TEXT SEGMENT -
* Start *
##### Question

In: Computer Science

# Given a system with 4M bytes of address space per process, 64M bytes of physical memory,...

Given a system with 4M bytes of address space per process, 64M bytes of physical memory, pages of size 1K bytes, and page table entries of 8 bytes. How many entries can fit in one page?

Select one:

a. 128

b. 1K

c. 8

d. 64K

Given a system with 16G bytes of address space per process, 8G bytes of physical memory, and pages of size 16K bytes. How many entries are there in a linear page table?

Select one:

a. 1M

b. 16K

c. 8G

d. 512K

## Solutions

##### Expert Solution

Solution:

(1)

Given,

=>Logical address space size = 4 MB

=>Physical address space size = 64 MB

=>Page size = 1 KB

=>Page table entry size = 8 B

The answer will be an option,

(a) 128

Explanation:

Calculating number of entries in one page:

=>Number of entries in one page = page size/entry size

=>Number of entries in one page = 1 KB/8 B

=>Number of entries in one page = 1*1024 B/8 B as 1 KB = 1024 B

=>Number of entries in one page = 128

=>Hence number of entries can fit in one page = 128

=>Hence option (a) is correct and other options are incorrect.

(2)
* End *
INFORMATION SHOWN -
* Start *
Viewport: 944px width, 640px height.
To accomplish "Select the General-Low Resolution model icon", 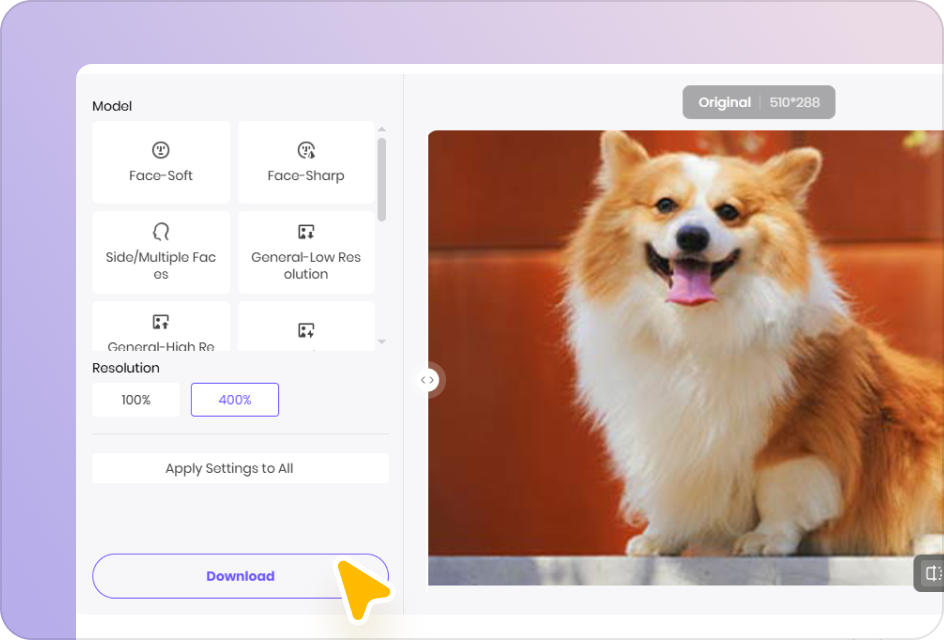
* End *
REQUEST A -
In the page table text, what size is each page table entry in the first problem?
REQUEST B -
Give every answer option offered in the page table text for the question about the number of entries in a linear page table.
REQUEST C -
Reproduce verbatim everything in the page table text from "Calculating number of" down to "options are incorrect.".
The listing has no connection to the page table text.

FULL ANSWER A -
8 bytes.

FULL ANSWER B -
1M, 16K, 8G, 512K

FULL ANSWER C -
Calculating number of entries in one page:

=>Number of entries in one page = page size/entry size

=>Number of entries in one page = 1 KB/8 B

=>Number of entries in one page = 1*1024 B/8 B as 1 KB = 1024 B

=>Number of entries in one page = 128

=>Hence number of entries can fit in one page = 128

=>Hence option (a) is correct and other options are incorrect.